Questo libro è ricco di bellissime sorprese, di poesie che non costituiscono affatto un puro e semplice contorno rispetto alle opere già note di Giancarlo Majorino. Sono poesie trascurate, infatti, ma ingiustamente, e vengono ora a comporre un nuovo organismo, e dunque un insieme ben più unitario di quanto si potrebbe credere. Un elemento, ad esempio, che ha un rilievo quasi costante, è il calmo incanto che Majorino sa cogliere nella sfera del privato, naturalmente con una densità fisica del linguaggio e delle situazioni in cui lo riconosciamo benissimo.

In questo senso la prima serie di testi (Scritta negli anni Cinquanta, come ci avverte l’autore, e dunque al tempo della Capitale del nord)ha dalla sua, anche, una dolcezza che esprime ciò che di sottile e misterioso viaggia nella meraviglia dei rapporti umani e dell’amore: “Ti vengo incontro. E’ misterioso questo”. In Majorino, questa linea della quotidianità e dell’amore, delle gioiose sospensioni vitali nelle minuzie dell’esistere, ha sempre avuto una presenza centrale: ma qui la seguiamo in un lungo percorso e la vediamo sbocciare con pienezza già nei testi giovanili, che costituiscono uno degli aspetti di maggior pregio della raccolta.

Naturalmente, si manifesta anche il rovescio della medaglia, e cioè il vuoto desolante di vite cittadine oppresse all’ombra di immensi orologi, e perciò incongrue figure di “centauri/ metà umani metà scrivanie”. Personaggi e ambienti che Majorino ha dipinto con il vigore che sappiamo in un libro di grande peso e originalità come Lotte secondarie.

Ma nelle Trascurate la vitalità tempestosa di questo poeta, sempre mista a inquietudine e sana insofferenza, trova anche nuovi percorsi e nuove misure rispetto al passato.

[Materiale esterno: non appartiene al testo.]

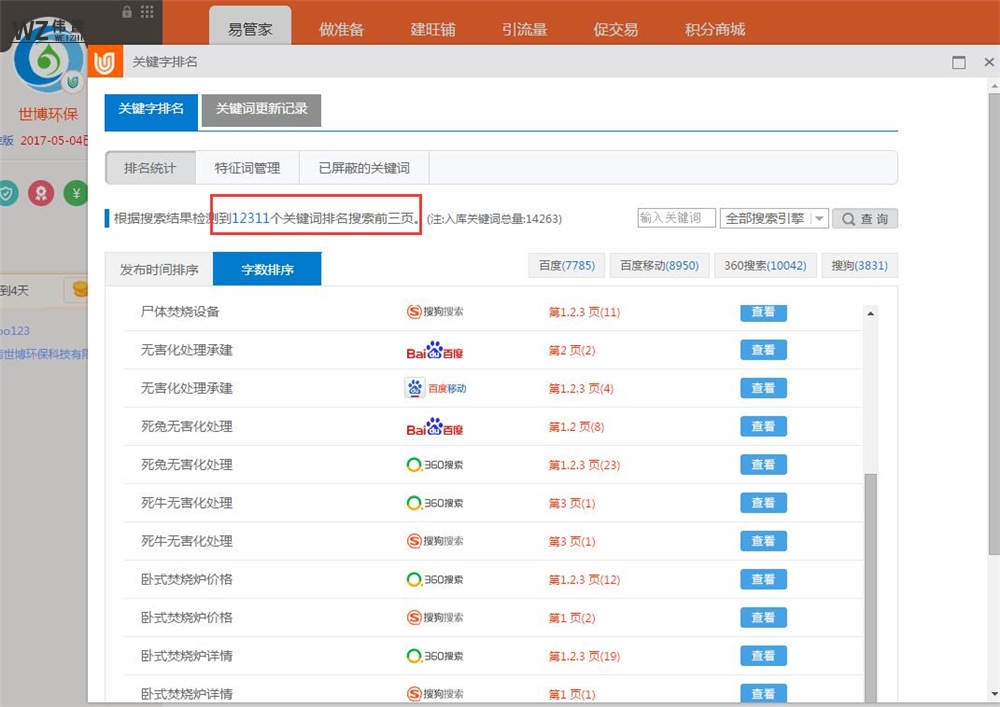Toggle the 搜狗(3831) engine filter
Image resolution: width=1000 pixels, height=707 pixels.
point(859,265)
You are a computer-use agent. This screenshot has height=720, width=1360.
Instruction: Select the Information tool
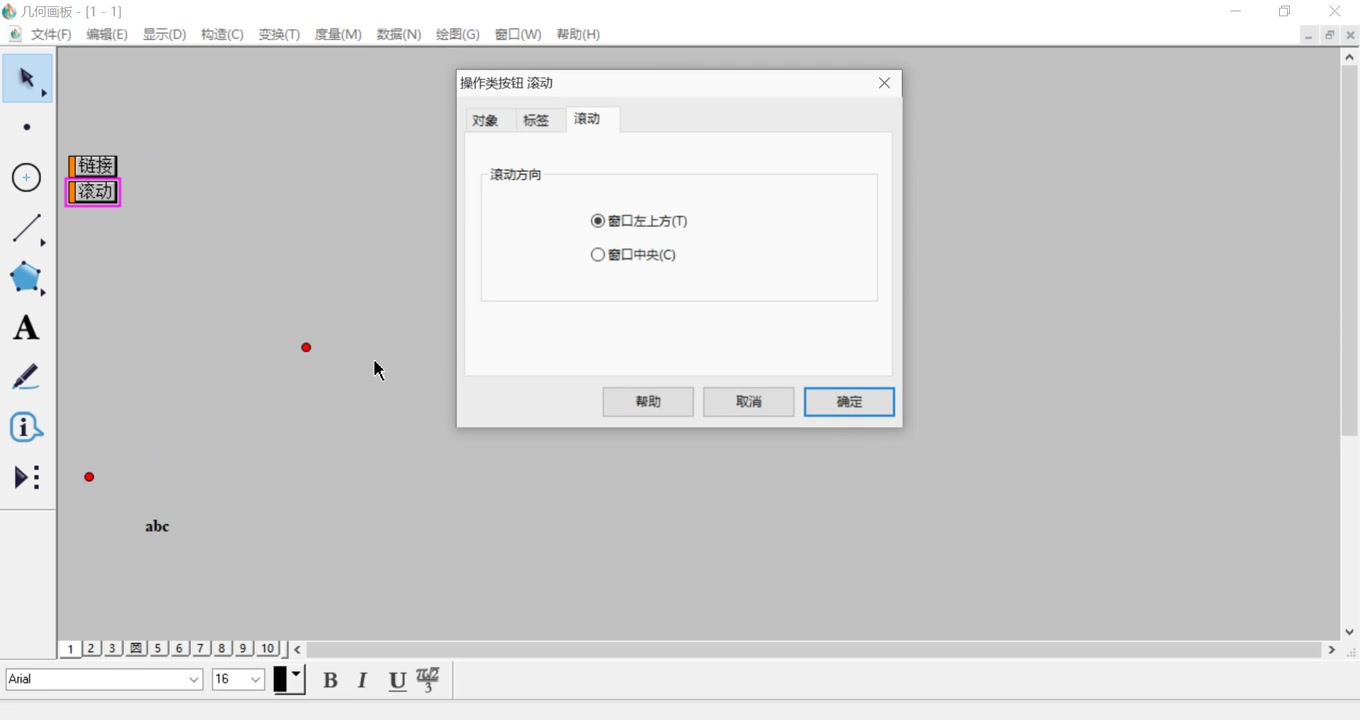[x=25, y=427]
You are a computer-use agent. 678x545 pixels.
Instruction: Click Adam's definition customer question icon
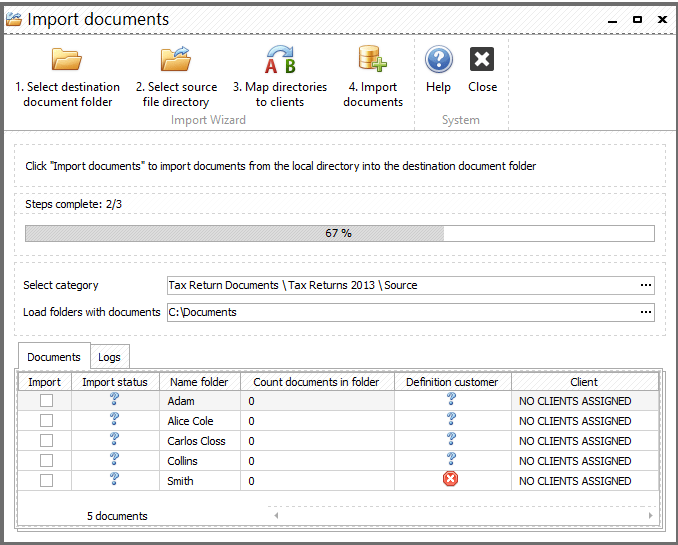point(451,399)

La sua energia, che forse vorrebbe essere sempre solare, è costretta, talvolta, ad essere anche notturna e cupa, come in una poesia tra le più recenti qui comprese, quella che inizia con il verso “per fortuna che ci sei tu camion della ruera”. Qui l’uomo che sta “acquattato nel letto notturno” e conta le ore, è come sommerso da una serie di visioni e ricordi che si accavallano, sorgenti dal profondo, in una fisionomia che le tenebre e il mezzo sonno rendono deforme e sinistra. E vede gli uomini come “massa d’inoltranti”, come figure che si avviano in folla “con il muso in avanti nel buio”. Questa immagine di un grande spostamento collettivo è poi sviluppata in un altro dei testi maggiori del libro, l’ultimo, dove il poeta descrive una formidabile migrazione di animali. Un testo di maestosa forza visionaria, che ci introduce già in un nuovo tempo della poesia di Giancarlo Majorino.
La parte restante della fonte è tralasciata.